我正在使用Python 2.7使用Surprise Library阅读Book-Crossings数据集。 我遇到了编码问题。 这是我的代码:
#load book_ratings dataset which contains (user-id, ISBN and book rating [0..10])
df = pd.read_csv("Desktop\ML project\BX-CSV-Dump\BX-Book-Ratings.csv", sep=';',encoding = "CP1252")
# Create the reader in the proper format
reader = Reader(line_format='user item rating', sep=';', rating_scale=(0,10))
ratings = Dataset.load_from_df(df, reader)
# Test that surprise is working by running SVD on the dataset
ratings.split(5)
algo = SVD()
evaluate(algo, ratings, measures=['RMSE', 'MAE'])
我得到的例外:
UnicodeEncodeError Traceback (most recent call last) <ipython-input-23-03cf8b43a4db> in <module>()
9 ratings.split(5)
10 algo = SVD()
---> 11 evaluate(algo, ratings, measures=['RMSE', 'MAE'])
C:\Users\Jihed Mestiri\Anaconda2\lib\site-packages\scikit_surprise-latest-py2.7-win-amd64.egg\surprise\evaluate.pyc
in evaluate(algo, data, measures, with_dump, dump_dir, verbose)
66 # train and test algorithm.
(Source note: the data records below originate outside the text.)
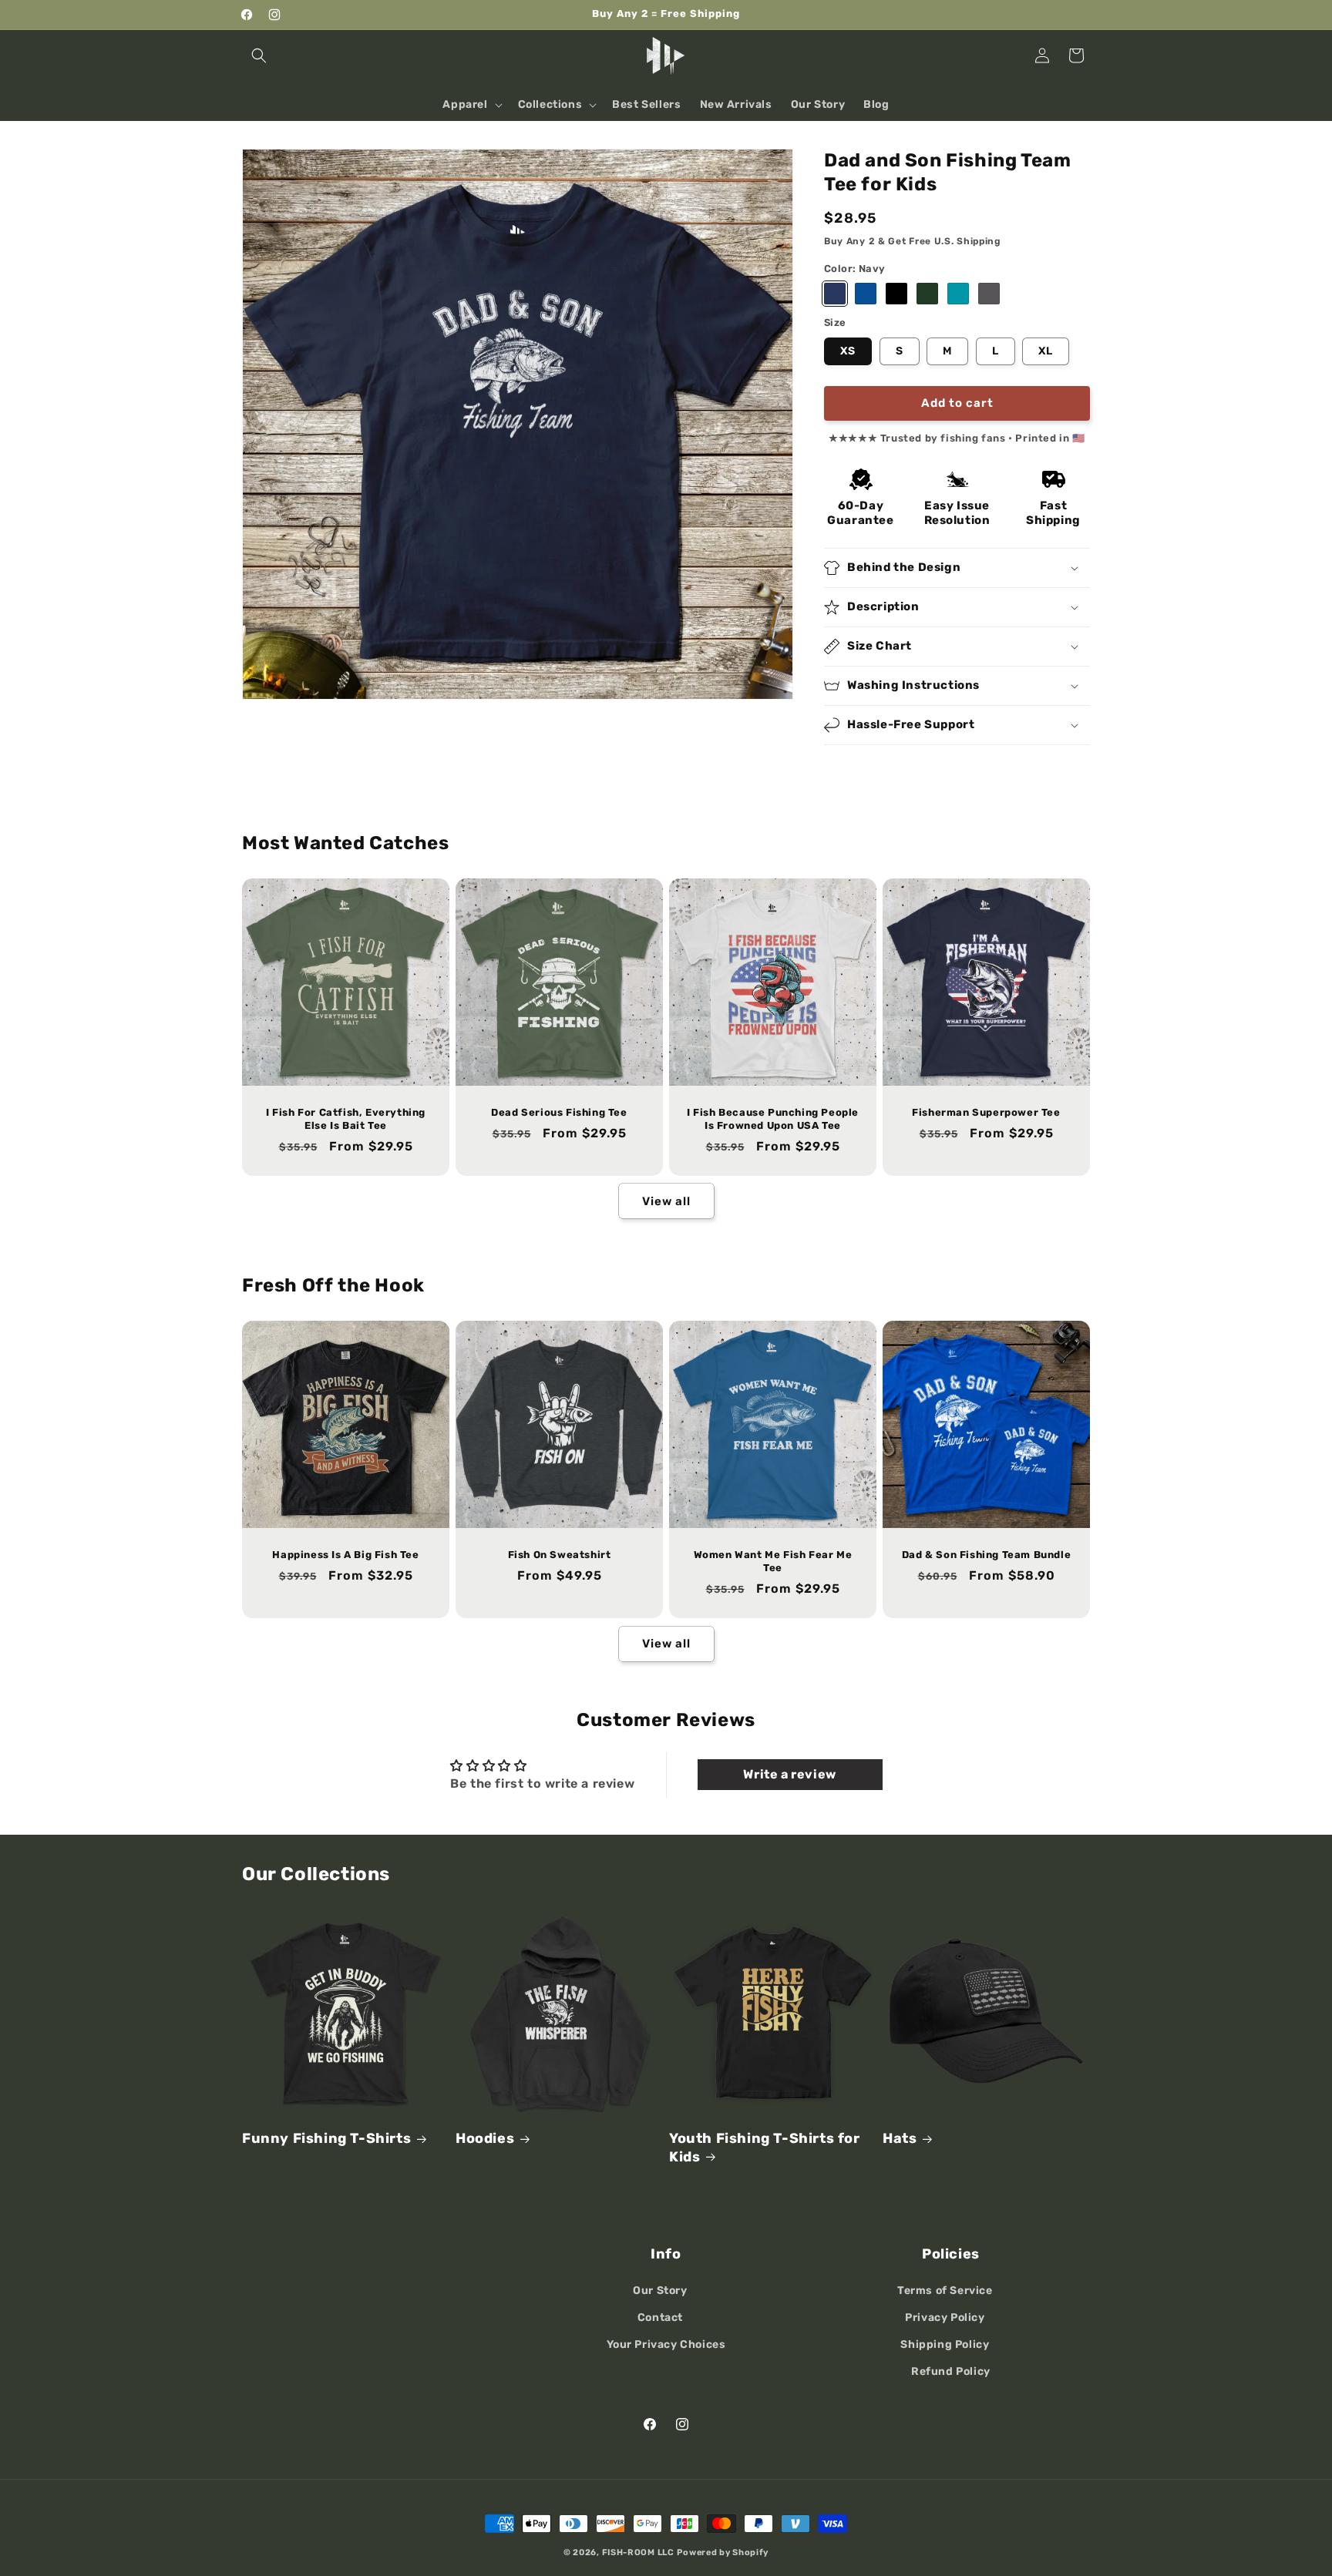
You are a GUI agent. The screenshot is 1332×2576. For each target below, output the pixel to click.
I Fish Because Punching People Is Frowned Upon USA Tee (773, 1119)
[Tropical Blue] (958, 293)
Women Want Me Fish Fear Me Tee (773, 1561)
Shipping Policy (944, 2344)
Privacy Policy (944, 2317)
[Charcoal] (989, 293)
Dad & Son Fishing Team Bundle (986, 1554)
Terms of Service (945, 2290)
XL (1045, 351)
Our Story (660, 2290)
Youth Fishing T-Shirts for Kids (764, 2147)
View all (666, 1201)
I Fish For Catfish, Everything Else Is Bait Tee (346, 1119)
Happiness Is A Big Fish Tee (345, 1554)
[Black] (896, 293)
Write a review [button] (789, 1774)
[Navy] (835, 293)
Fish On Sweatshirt (559, 1554)
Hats (900, 2138)
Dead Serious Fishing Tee (559, 1112)
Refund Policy (951, 2371)
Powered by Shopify (723, 2552)
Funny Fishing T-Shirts (326, 2138)
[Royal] (865, 293)
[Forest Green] (927, 293)
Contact (660, 2317)
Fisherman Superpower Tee (986, 1112)
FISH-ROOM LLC (638, 2552)
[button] (259, 55)
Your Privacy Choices (666, 2344)
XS (848, 351)
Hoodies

Keep all rating predictions in a list
67 algo.train(trainset)
---> 68 predictions = algo.test(testset, verbose=(verbose == 2))
69
70 # compute needed performance statistics
C:\Users\Jihed Mestiri\Anaconda2\lib\site-packages\scikit_surprise-latest-py2.7-win-amd64.egg\surprise\prediction_algorithms\algo_base.pyc
in test(self, testset, verbose)
150 r_ui_trans - self.trainset.offset,
151 verbose=verbose)
--> 152 for (uid, iid, r_ui_trans) in testset]
153 return predictions
154
C:\Users\Jihed Mestiri\Anaconda2\lib\site-packages\scikit_surprise-latest-py2.7-win-amd64.egg\surprise\prediction_algorithms\algo_base.pyc
in predict(self, uid, iid, r_ui, clip, verbose)
93 iiid = self.trainset.to_inner_iid(iid)
94 except ValueError:
---> 95 iiid = 'UKN__' + str(iid)
96
97 details = {}
UnicodeEncodeError: 'ascii' codec can't encode character u'\xe8' in position 4: ordinal not in range(128)
我尝试过其他编码代码,但它也没有用。它提供了类似的错误。